Consider a system where the rope and pulley have negligible mass, and the pulley is frictionless. The coefficient of kinetic friction between the 8.00-kg block and the tabletop is uk = 0.250. The blocks are released from rest.
This is the answer:
energy lost due to friction = friction force* displacement
= 0.25*8*g*1.5
= 29.43 J , take g as 9.81
change in potential energy of the system = mgh
= 6*g*1.5 +8*g*0
=88.29 J
( 8 kg block move in horizontal plane so there is no change in its potential energy)

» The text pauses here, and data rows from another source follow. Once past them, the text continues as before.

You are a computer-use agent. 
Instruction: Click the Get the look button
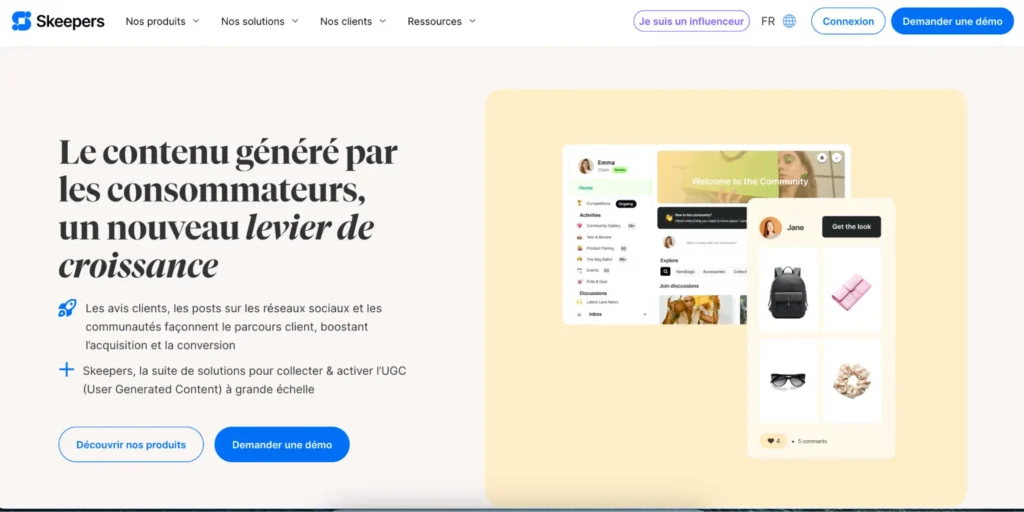point(851,227)
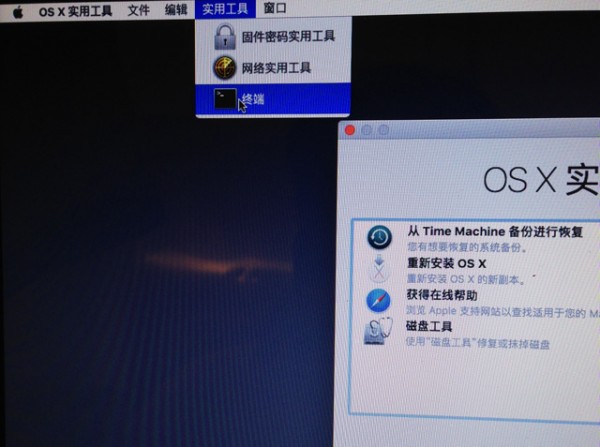Collapse the open 实用工具 menu

(223, 9)
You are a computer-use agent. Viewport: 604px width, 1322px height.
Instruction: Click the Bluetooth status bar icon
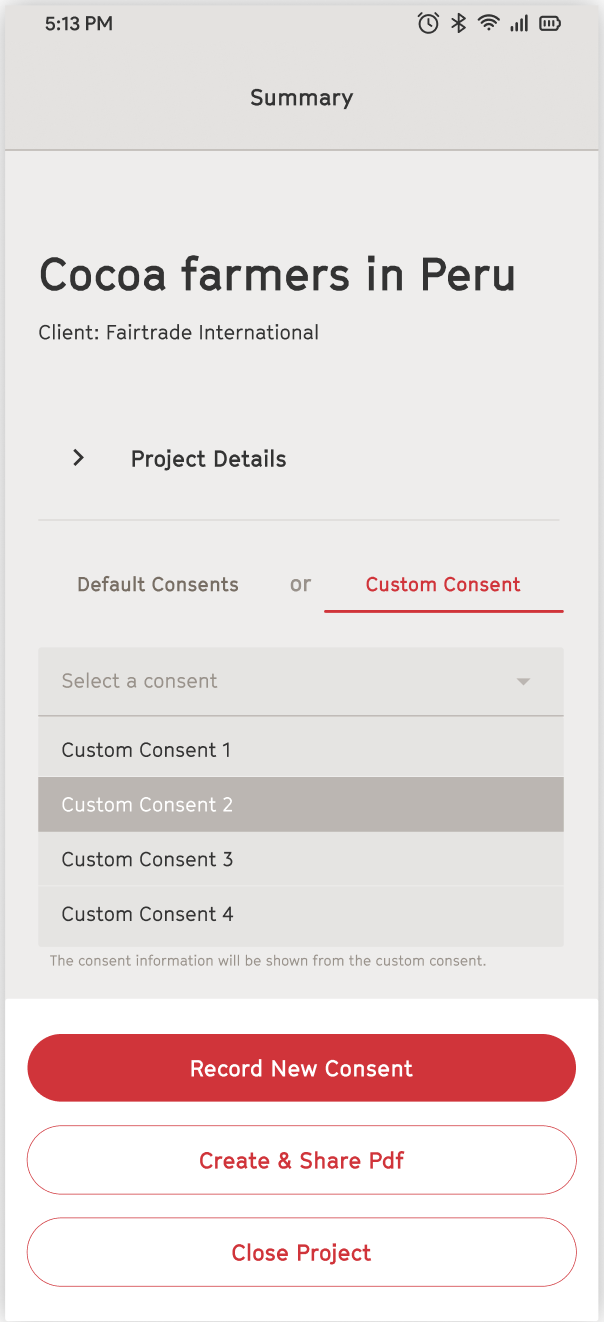coord(459,23)
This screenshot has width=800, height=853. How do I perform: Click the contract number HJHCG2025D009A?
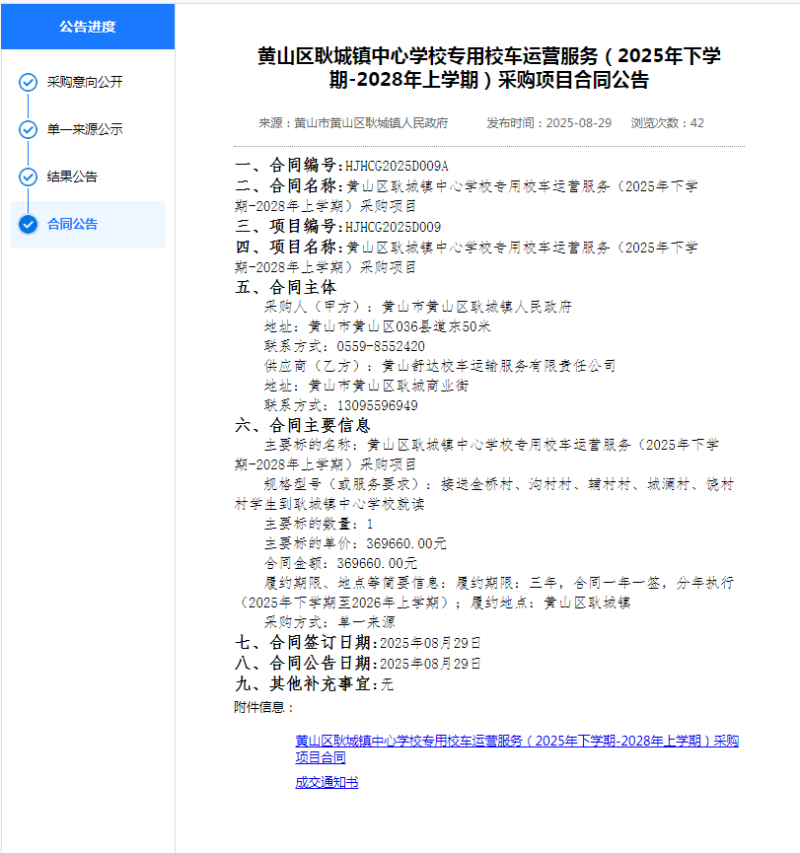pyautogui.click(x=396, y=165)
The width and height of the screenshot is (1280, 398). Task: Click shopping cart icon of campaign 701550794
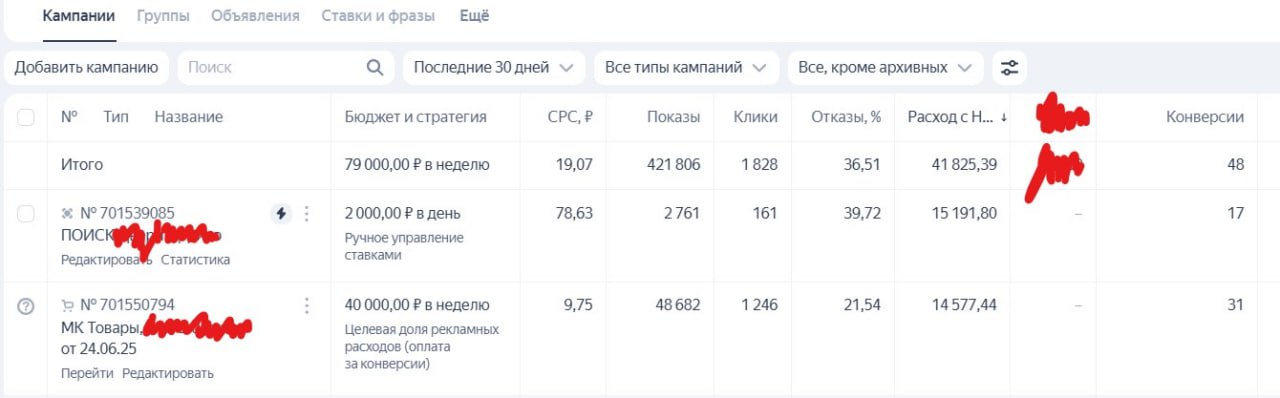tap(67, 305)
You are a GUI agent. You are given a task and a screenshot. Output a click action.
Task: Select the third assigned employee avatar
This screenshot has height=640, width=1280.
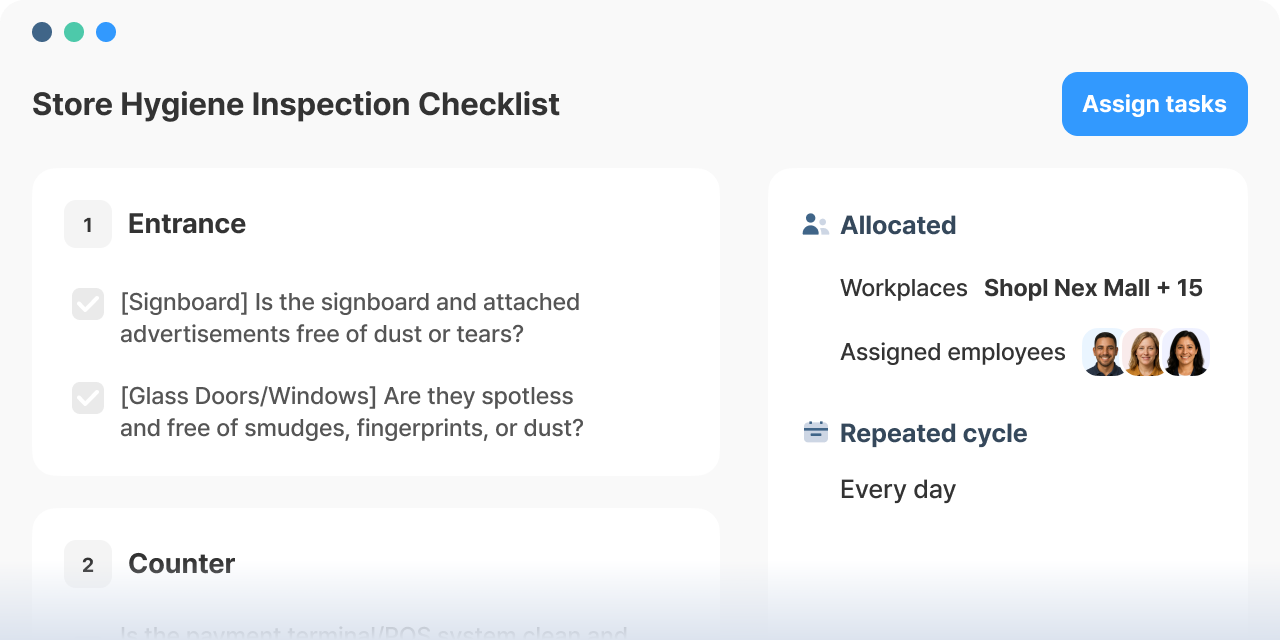pos(1186,352)
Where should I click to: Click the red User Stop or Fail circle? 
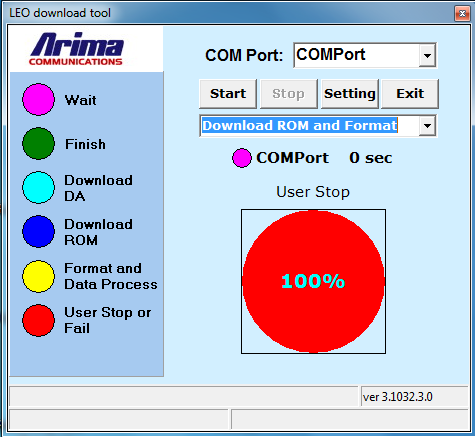point(38,320)
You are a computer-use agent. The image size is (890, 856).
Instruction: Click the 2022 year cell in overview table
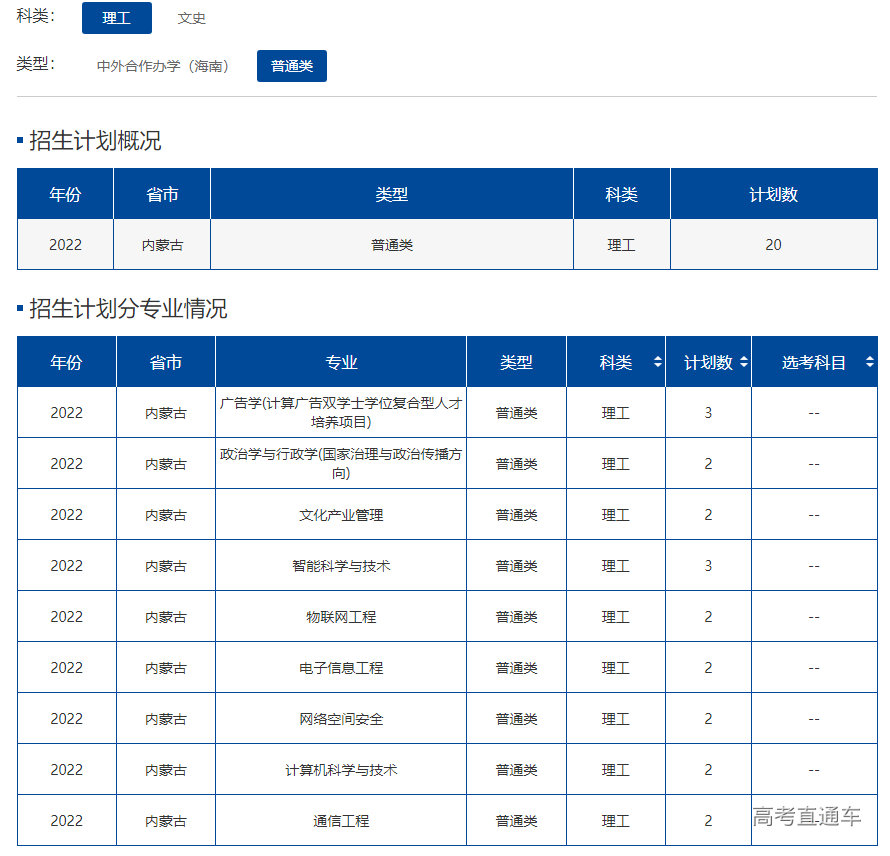64,244
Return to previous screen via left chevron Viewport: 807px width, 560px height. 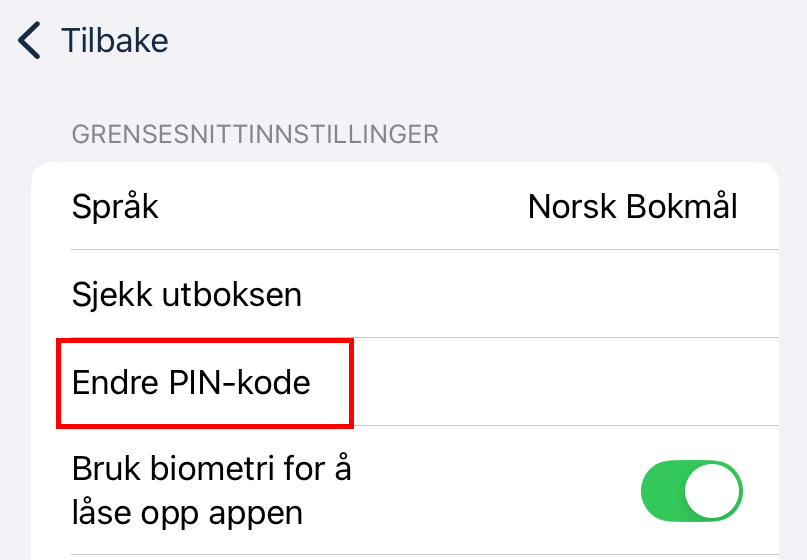(x=30, y=41)
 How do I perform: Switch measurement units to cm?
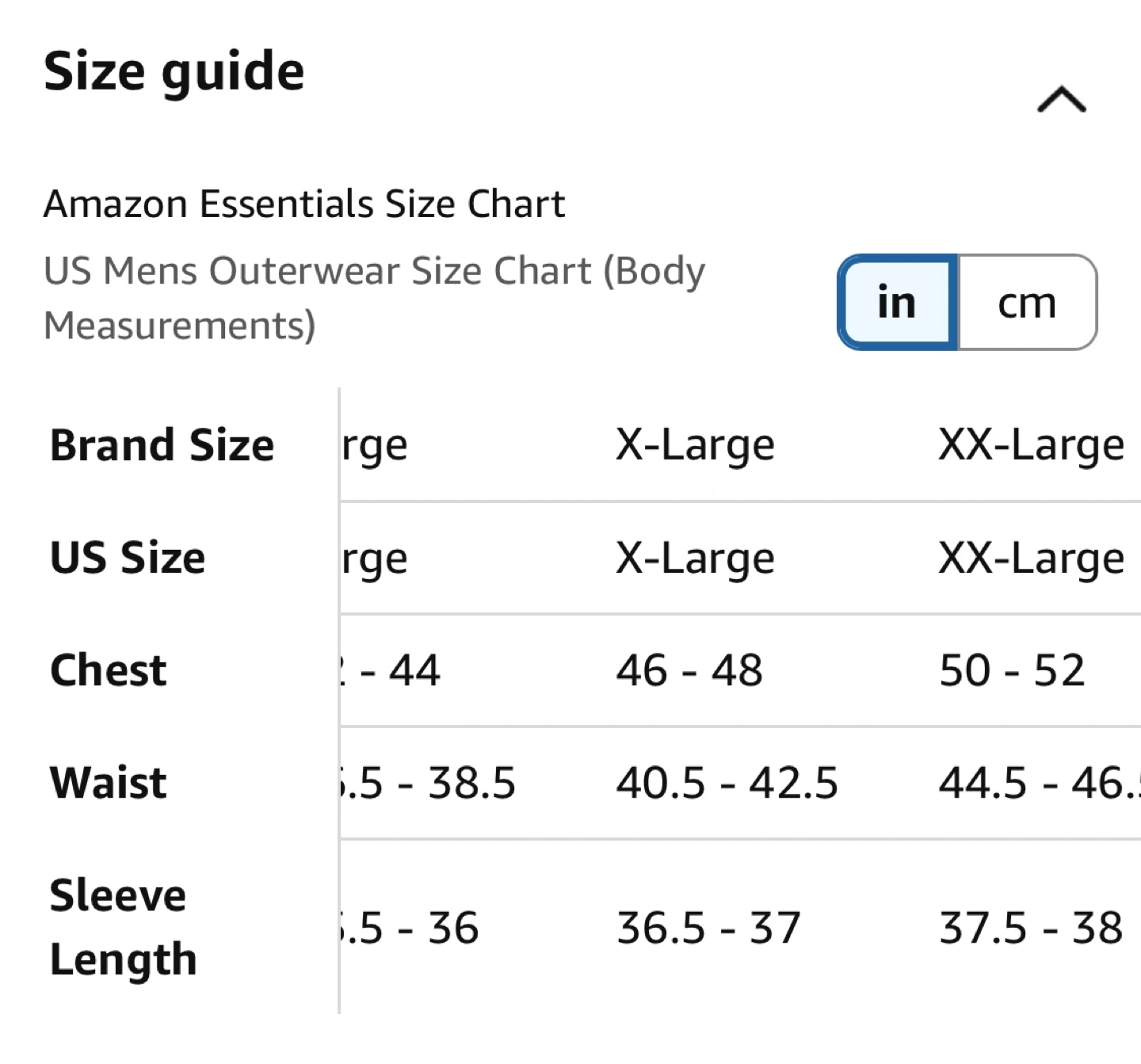(1026, 303)
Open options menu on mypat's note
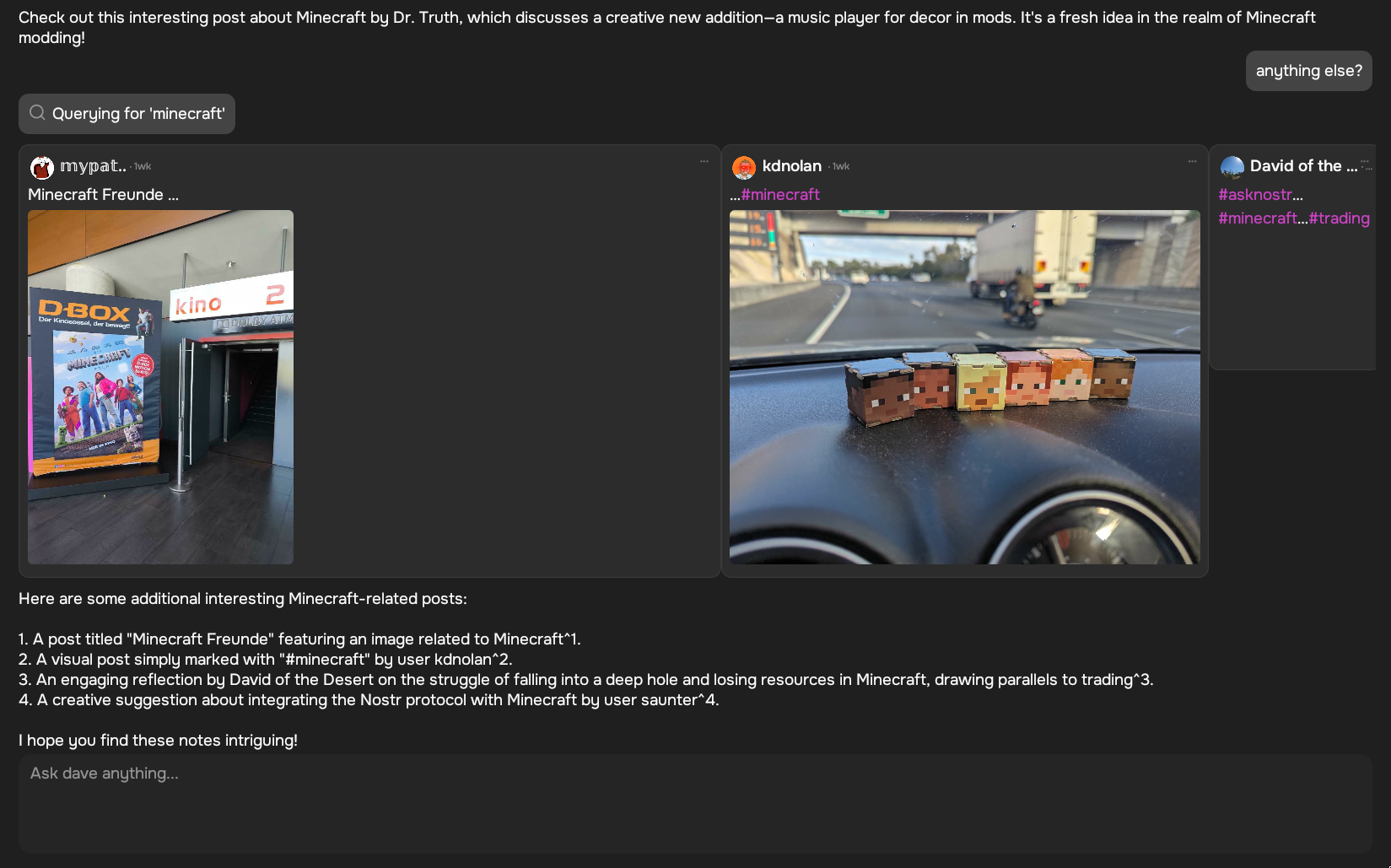The width and height of the screenshot is (1391, 868). pyautogui.click(x=704, y=162)
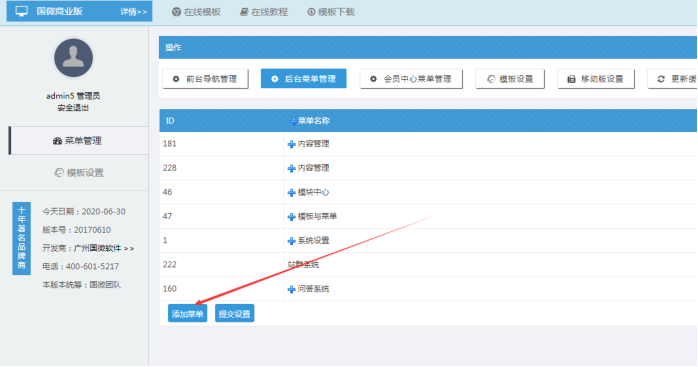
Task: Open the 详情>> details link
Action: coord(134,12)
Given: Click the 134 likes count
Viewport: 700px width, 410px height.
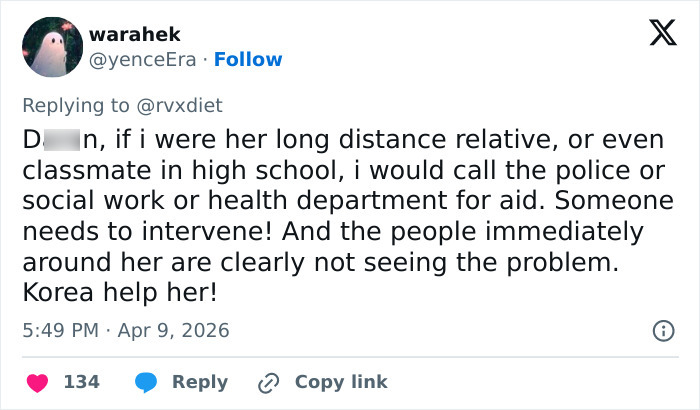Looking at the screenshot, I should 81,382.
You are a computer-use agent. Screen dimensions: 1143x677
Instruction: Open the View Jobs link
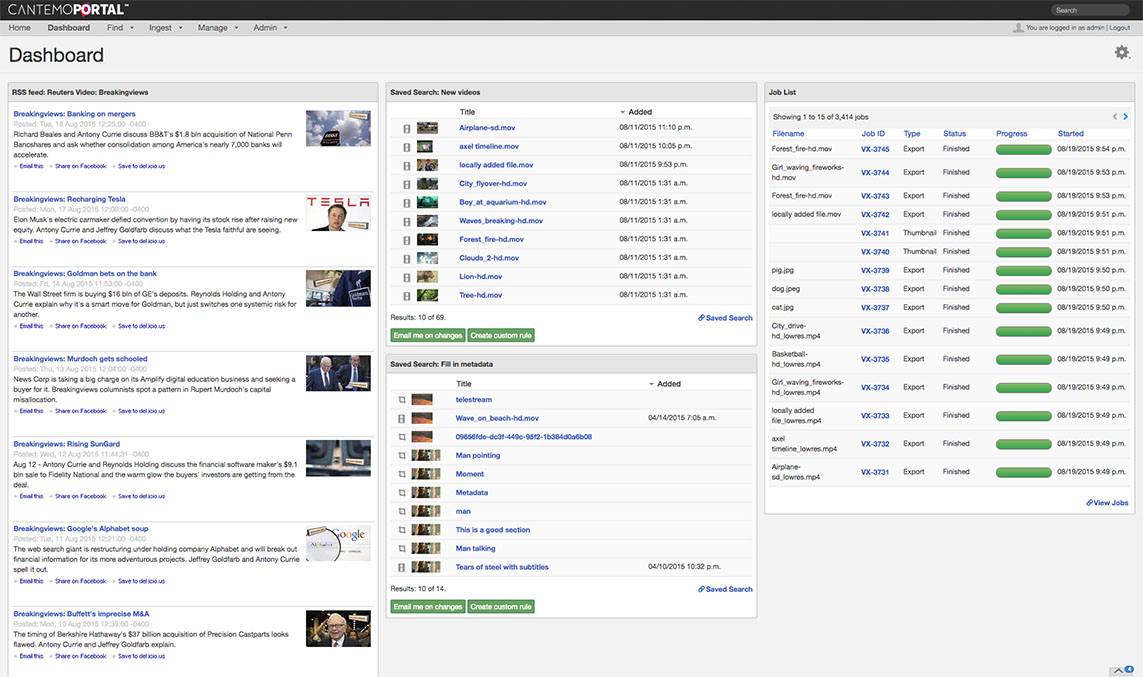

assume the velocity of the 6.0 kg block is v, 8.0 kg block also has the same velocity if it is a simple pulley system
change in the kinetic energy = 0.5*m*v^2
= 0.5*6*v^2 + 0.5*8*v^2
= 7*v^2
according to principle of energy conservation,
7*v^2 + 29.43 =88.29
v= 2.9 m/s
What I don't understand is, why is work due to friction not negative in this question? Because friction is working against the direction its moving , thanks
this may be a stupid question but what is the constant

June 16, 2019 / By Austin

You have ignored signs entirely and intuited your way through the problem, and got the right answer. Intuition is good, but it either works or it doesn't. In a complicated problem, you might not "just get it". If you know the rules you can navigate your way through it step by step. "energy lost due to friction = friction force* displacement = 0.25*8*g*1.5 = 29.43 J , take g as 9.81" Since you said energy lost, you should recognize that as negative work. If you go step by step, it comes out that way too. Friction force is in the opposite direction of displacement. W = Fd cos theta theta = 180 degrees cos theta = -1 W = (0.25*8*g)(1.5)(-1) = -29.43 J "change in potential energy of the system = mgh = 6*g*1.5 +8*g*0 =88.29 J" Change in potential energy here is negative. That should always be the case for something falling. When in doubt, determine potential energy after minus potential energy before. In this case, we may say the before energy is for a height 1.5m, and the after energy is for a height 0m. delta PE = PE after - PE before = 0 - 88.29 = -88.29J "change in the kinetic energy = 0.5*m*v^2 = 0.5*6*v^2 + 0.5*8*v^2 = 7*v^2" This is correct, but to be precise, you should do kinetic energy after minus kinetic energy before. It just happens that kinetic energy before was 0 because the system was at rest, and so that doesn't affect the result. delta KE = KE after - KE before = 7v^2 - 0 = 7v^2 "7*v^2 + 29.43 =88.29" Why did you choose to arrange the equation in this way? You have |delta KE| + |W| = |delta PE| | | means absolute value to indicate that you've used positive signs for each quantity. Did somebody teach you that formula, or did you make it up because it just seemed right? It gets you the right answer. The standard formula is delta KE + delta PE = W Since in this case delta PE and W are negative, and delta KE is positive, this equals |delta KE| - |delta PE| = -|W| which can be rearranged to your formula. But if the signs were different, the formula in terms of positive terms would not be the same, and you couldn't use the formula you used. It is more reliable to use the standard formula, and use the correct sign convention for each term. You may then use your intuitive method to check that the result makes sense.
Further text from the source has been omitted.